• TO BE DONE: Rewrite the part of the passage on the two SCHEME compilers that begins at the words "The second compiler, with" and stops after "to pass arguments.", replacing "GOTO" with "JUMP".

• SOURCE:
::::
We have implemented two compilers for the language SCHEME. The purpose was to explore compilation techniques for a language modelled on lambda-calculus, using lambda-calculus-style models of imperative programming constructs. Both compilers use the strategy of converting the source program to continuation-passing style.

The first compiler (known as CHEAPY) was written as a throw-away implementation to test the concept of conversion to continuation-passing style. The first half of CHEAPY is essentially the algorithm which appears in Appendix A of [Declarative], and the second is a simple code generator with almost no optimization. In conjunction with the writing of CHEAPY, the SCHEME interpreter was modified to interface to compiled functions. (This interface is described later in this report.)

The second compiler, with which we are primarily concerned here, is known as RABBIT. It, like CHEAPY, is written almost entirely in SCHEME (with minor exceptions due only to problems in interfacing with certain MacLISP I/O facilities). Unlike CHEAPY, it is fairly clever. It is intended to demonstrate a number of optimization techniques relevant to lexical environments and tail-recursive control structures. (The code for RABBIT, with commentary, appears in the Appendix.)

B.   The Thesis

1. Function calls are not expensive when compiled correctly; they should be thought of as GOTO statements that happen to pass arguments.
2. The combination of cheap function calls, lexical scoping, tail-recursion, and “anonymous” notation of functions (which are not independent properties of a language, but aspects of a single unified approach) permits the definition of a wide variety of “imperative” constructs in applicative terms. Because these properties result from adhering to the principles of the well-known lambda-calculus [Church], such definitions can be lifted intact from existing literature and used directly.
3. A macro facility (the ability to specify syntactic transformations) makes it practical to use these as the only definitions of imperative constructs in a programming system. Such a facility makes it extremely easy to define new constructs.
4. A few well-chosen optimization strategies enable the compilation of these applicative definitions into the imperative low-level code which one would expect from a traditional compiler.
5. The macro facility and the optimization techniques used by the compiler can be conceptually unified. The same properties which make it easy to write the macros make it easy to define optimizations correctly. In the same way that many programming constructs are defined in terms of a small, well- chosen basis set, so a large number of traditional optimization techniques fall out as special cases of the few used in RABBIT. This is no accident. The separate treatment of a large and diverse set of constructs necessitates separate optimization techniques for each. As the basis set of constructs is reduced, so is the set of interesting transformations. If the basis set is properly chosen, their combined effect is “multiplicative” rather than “additive”.
6. The technique of compiling by converting to continuation-passing style elucidates some important compilation issues in a natural way. Intermediate quantities are made manifest; so is the precise order of evaluation. Moreover, this is all expressed in a language isomorphic to a subset of the source language SCHEME; as a result the continuation-passing style version of a program inherits many of the philosophical and practical advantages. For example, the same optimization techniques can be applied at this level as at the original source level. While the use of continuation-passing style may not make the decisions any easier, it provides an effective and natural way to express the results of those decisions.
::::
• SUPPLIED DATA:

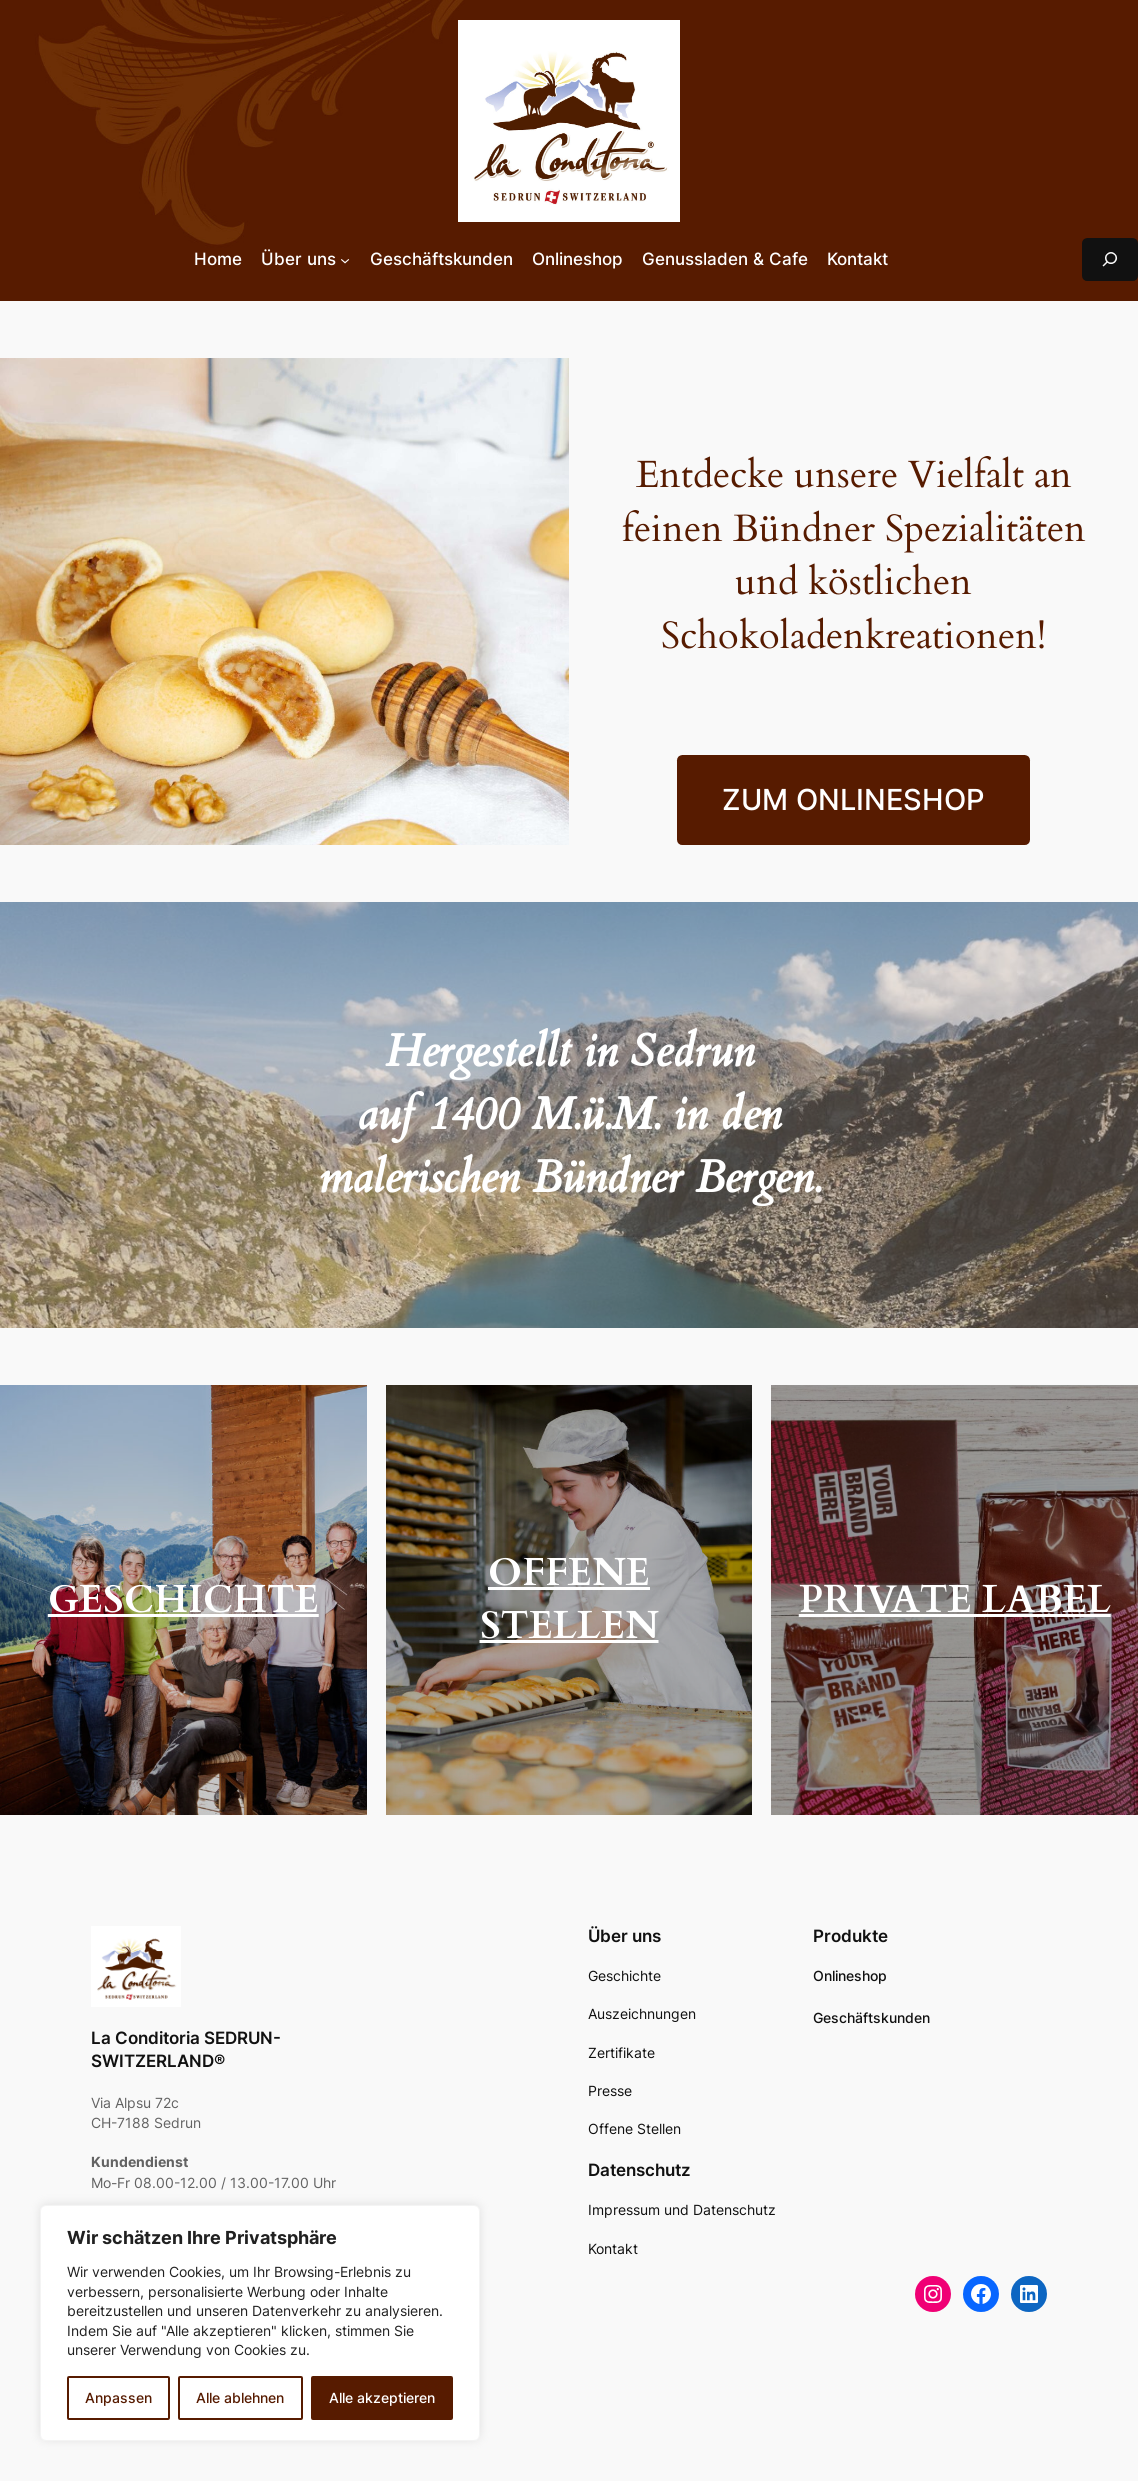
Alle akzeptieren (382, 2397)
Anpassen (118, 2397)
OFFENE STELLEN (569, 1600)
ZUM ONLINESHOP (853, 799)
::::
• FINAL ANSWER:
The second compiler, with which we are primarily concerned here, is known as RABBIT. It, like CHEAPY, is written almost entirely in SCHEME (with minor exceptions due only to problems in interfacing with certain MacLISP I/O facilities). Unlike CHEAPY, it is fairly clever. It is intended to demonstrate a number of optimization techniques relevant to lexical environments and tail-recursive control structures. (The code for RABBIT, with commentary, appears in the Appendix.)

B.   The Thesis

1. Function calls are not expensive when compiled correctly; they should be thought of as JUMP statements that happen to pass arguments.